Schlachtbetriebe sind in jedem Landkreis gern gesehene Unternehmen. Garantieren sie doch Arbeitsplätze und Gewerbesteuern. Probleme in den Schlachthöfen können so allerdings auch zu einem Problem der Landkreise werden. Die SPD-Bundestagsabgeordnete Karin Thissen ist Tierärztin und hat 22 Jahre als Veterinärin in Schlachthöfen gearbeitet. Für sie sind die Kontrolleure zwar formal unabhängig, nicht aber in der Realität: "Da wird auf den Landrat Druck ausgeübt. Man möge an die Arbeitsplätze denken. Euer Veterinäramt ist hier zu streng. Wenn es so weitergeht gehen wir ins Ausland! Und da wird schnell eingeknickt, wird Druck auf die Veterinärämter ausgeübt." Thissen sagt auch einen Satz, der nachdenklich macht. Fleischkontrolleure seien Erfüllungsgehilfen der Betriebe geworden, weil ihre Vorgesetzten ihnen zu wenig Rückendeckung geben.
Amtsleiter sagen "wir" - und meinen den Schlachthof
Empfinden die Kontrolleure selbst diesen Machtverlust ebenso? Es ist nicht einfach mit Fleischkontrolleuren zu sprechen. Viele haben Sorgen um ihren Arbeitsplatz und wollen deshalb ungern über ihre Arbeit reden. Offen vor der Kamera mit uns zu sprechen traut sich keiner von Ihnen. Doch was die Veterinäre dann in den verdeckten Interviews sagen, ist brisant: An einigen Schlachthöfen würden die Verantwortlichen der Schlachtbetriebe bestimmen, wo es lang geht - und nicht die Veterinärämter.

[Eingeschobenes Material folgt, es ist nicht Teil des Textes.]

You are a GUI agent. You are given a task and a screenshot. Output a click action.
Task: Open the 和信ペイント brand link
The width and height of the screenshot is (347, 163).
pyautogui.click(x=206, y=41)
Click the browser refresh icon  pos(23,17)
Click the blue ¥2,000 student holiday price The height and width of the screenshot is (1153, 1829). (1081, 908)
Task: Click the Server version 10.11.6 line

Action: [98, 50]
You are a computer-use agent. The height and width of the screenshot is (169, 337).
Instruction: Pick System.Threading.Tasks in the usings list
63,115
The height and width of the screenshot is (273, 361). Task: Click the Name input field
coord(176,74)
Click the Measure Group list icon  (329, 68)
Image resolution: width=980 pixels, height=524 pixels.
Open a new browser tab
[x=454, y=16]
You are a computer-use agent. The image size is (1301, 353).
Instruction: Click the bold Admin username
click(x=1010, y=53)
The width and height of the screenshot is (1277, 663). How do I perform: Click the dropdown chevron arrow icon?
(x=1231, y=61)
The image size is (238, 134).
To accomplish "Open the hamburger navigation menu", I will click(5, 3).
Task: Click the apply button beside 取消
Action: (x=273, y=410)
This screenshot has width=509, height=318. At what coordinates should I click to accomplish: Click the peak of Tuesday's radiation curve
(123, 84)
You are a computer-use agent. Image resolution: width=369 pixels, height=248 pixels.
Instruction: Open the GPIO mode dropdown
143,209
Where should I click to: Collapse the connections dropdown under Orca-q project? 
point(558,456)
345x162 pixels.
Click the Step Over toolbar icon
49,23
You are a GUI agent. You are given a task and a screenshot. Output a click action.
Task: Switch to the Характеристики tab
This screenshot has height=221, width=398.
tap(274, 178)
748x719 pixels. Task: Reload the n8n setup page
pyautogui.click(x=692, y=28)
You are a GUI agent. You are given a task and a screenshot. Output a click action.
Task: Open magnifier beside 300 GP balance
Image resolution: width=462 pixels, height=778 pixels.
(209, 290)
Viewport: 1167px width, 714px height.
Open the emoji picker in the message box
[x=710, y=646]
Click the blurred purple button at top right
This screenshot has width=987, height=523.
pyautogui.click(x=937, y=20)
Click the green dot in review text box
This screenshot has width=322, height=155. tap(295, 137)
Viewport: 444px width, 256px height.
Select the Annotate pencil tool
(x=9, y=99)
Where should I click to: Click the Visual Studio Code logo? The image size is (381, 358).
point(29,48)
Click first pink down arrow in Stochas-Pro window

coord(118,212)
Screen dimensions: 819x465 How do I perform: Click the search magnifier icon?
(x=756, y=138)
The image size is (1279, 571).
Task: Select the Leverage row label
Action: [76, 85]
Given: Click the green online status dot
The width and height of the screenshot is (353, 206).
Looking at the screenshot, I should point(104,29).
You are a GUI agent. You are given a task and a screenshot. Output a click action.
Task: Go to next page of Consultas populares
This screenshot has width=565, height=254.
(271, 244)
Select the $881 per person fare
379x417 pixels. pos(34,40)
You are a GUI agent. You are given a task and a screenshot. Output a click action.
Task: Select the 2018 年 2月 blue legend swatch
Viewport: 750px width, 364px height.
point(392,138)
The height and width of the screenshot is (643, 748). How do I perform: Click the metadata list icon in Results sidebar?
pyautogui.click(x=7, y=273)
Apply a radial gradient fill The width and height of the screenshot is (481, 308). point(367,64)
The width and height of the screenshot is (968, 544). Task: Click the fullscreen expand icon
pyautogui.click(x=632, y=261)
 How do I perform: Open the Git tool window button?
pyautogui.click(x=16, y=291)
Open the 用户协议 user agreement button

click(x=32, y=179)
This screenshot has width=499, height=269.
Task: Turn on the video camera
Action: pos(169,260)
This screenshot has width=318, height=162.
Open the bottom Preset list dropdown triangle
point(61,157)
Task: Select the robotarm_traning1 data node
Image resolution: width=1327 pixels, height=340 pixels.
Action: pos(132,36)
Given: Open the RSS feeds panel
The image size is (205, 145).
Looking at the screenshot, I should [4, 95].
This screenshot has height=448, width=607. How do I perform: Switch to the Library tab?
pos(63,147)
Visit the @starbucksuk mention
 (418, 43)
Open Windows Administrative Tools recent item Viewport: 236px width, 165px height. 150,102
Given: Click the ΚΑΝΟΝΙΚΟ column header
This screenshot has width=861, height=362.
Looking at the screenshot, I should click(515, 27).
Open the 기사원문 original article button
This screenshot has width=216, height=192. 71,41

Wird ein Band gestoppt für eine genauere Kontrolle gäbe es umgehend Proteste. Von den eigenen Vorgesetzten von Veterinärämtern gäbe es keinen Rückhalt: "Wenn unsere Vorgesetzten von 'wir' sprechen, meinen sie den Schlachthof. Und nicht 'wir' als Überwachungsbehörde", erzählt einer der Befragten. Ohnmacht sei die Folge und frustrierte Kollegen, die mittlerweile aufgegeben hätten. Auch wenn es immer das schlechte Gewissen gegenüber dem Verbraucher gäbe.
"Das geht einfach nicht"
Zu diesen Vorwürfen haben wir die Veterinäramtsleitung befragen wollen. Denn schließlich hatten rund 50 Fleischkontrolleure in ihrem Brandbrief an den Landkreis auch von ihrer Angst einzugreifen geschrieben. Doch hier heißt nur, es gäbe keine Probleme. Bei den Fleischbeschauern klingt das anders: "Es würde mich ekeln, wenn ich das wüsste, dass Abszesse so oft durchgehen. Dass sie in die Wurst reingehen. Und dann überlege ich mir, ob ich mein Fleisch noch im Supermarkt kaufe." Und die Abgeordnete Thissen meint: "Das geht einfach nicht. Es muss wieder klar sein, der Kontrolleur ist eine Amtsperson und seine Aufgabe ist es zu kontrollieren."